"MANANTA JELEEEK! AKU DISINI HEI!"
Umurnya sebelas tahun saat ia menunggu kedatangan si sulung, Mananta Maharaja Hardio pulang dari tanah seberang.
Membawa papan nama yang bahkan sama besar dengan tubuhnya, menggoyangkan sambil sesekali melompat tak sabaran.
Siapa yang tak tahu bahwa ia membuat seluruh mata berfokus padanya?
"MANANTA!"
"Males jelek, anak kecil jelek." Tak perduli, Janarga memeluk erat si sulung yang baru saja keluar menggeret kopernya. "Kalau masih berisik, mas masukin koper ya, kamu!"
Janarga mendongak, menggerakkan jari di depan bibir bak menutup resleting. "Aku diam."
Saling mendekap, kedua insan berbeda usia itu tampak melepas rindu. Tak urusan dengan sosok lain yang juga sama menanti hadir si sulung.
"Papa peluk dulu dong, adek."
Janarga melepas rengkuhan, namun tetap tak meninggalkan jarak dengan Mananta. Bahkan memegang erat celana jeans milik si sulung.
Mananta mengangkat tubuh kecil Janarga, membalas pelukan Manuel dan Evianne dengan Janarga di rengkuhannya.
"Sehat, nak?"
"Ibu kangen anak baik..."
Janarga kecil berseru tak ingin kalah, "Aku juga, aku juga!"
"Juga apa?"
"Kangen kamu, Mananta jelek!" Serunya kesal . Mananta ini kenapa selalu berpura-pura bodoh atau memang bodoh sih?
Gelak tawa diikuti serentetan tanya menjadi sambutan Mananta. Ia menurunkan tubuh Janarga sebelum akhirnya menarik tangan seseorang yang sedari tadi mengamati mereka dalam diam.
"Ibu, papa, dia Yeremia, kekasihku. Dan babe-mereka keluargaku."

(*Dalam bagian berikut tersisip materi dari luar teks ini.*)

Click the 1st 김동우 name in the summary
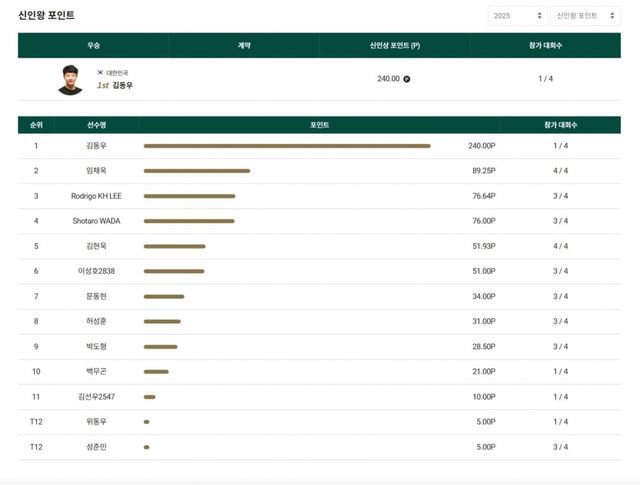640x485 pixels. 115,86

Janarga mendongak, menatap wanita dengan balutan dress lilac bermotif bunga disebelah Mananta. Tampak anggun dan cantik, tapi tentu saja ibu yang paling cantik-dan bunda!
Ibu dan papa tampak tersenyum menyambut ramah gadis tersebut.
"Kamu pasti Janarga, adik dari Mananta." Yeremia menunjuk Janarga, kemudian mengelus pelan surai legam miliknya. "Kekasihku banyak bercerita tentang kamu, anak lucu!"Usapan itu ditepis Janarga spontan dan tangan yang tergantung itu ditinggalkannya begitu saja di balik tubuh Manuel. "Aku bukan adiknya, aku Janarga! Iya, kan, pa?"
Mereka tertawa dan membuat si kecil semakin merengut tak suka. Terlebih tangan Mananta yang bertengger di pinggang wanita itu.
"Ayo makan, kamu pasti lapar anak kecil!"
Dan Mananta meninggalkan mereka setelah mengucapkan kalimat itu dengan tangan yang bertengger di bahu Yeremia.
Iya, memang Mananta ini tetap dan selalu menyebalkan!
KAMU SEDANG MEMBACA
The President and I - Metanoia Series
Romantizm"Sebenarnya, perpisahan itu akhir atau awal yang baru?" Mananta, presiden negeri ini yang dipatri tanpa celah. Hidupnya terpampang sempurna, tanpa mereka tahu bahwa kisahnya tak seindah itu. Menikahi adiknya sendiri tidak pernah ada dalam benaknya...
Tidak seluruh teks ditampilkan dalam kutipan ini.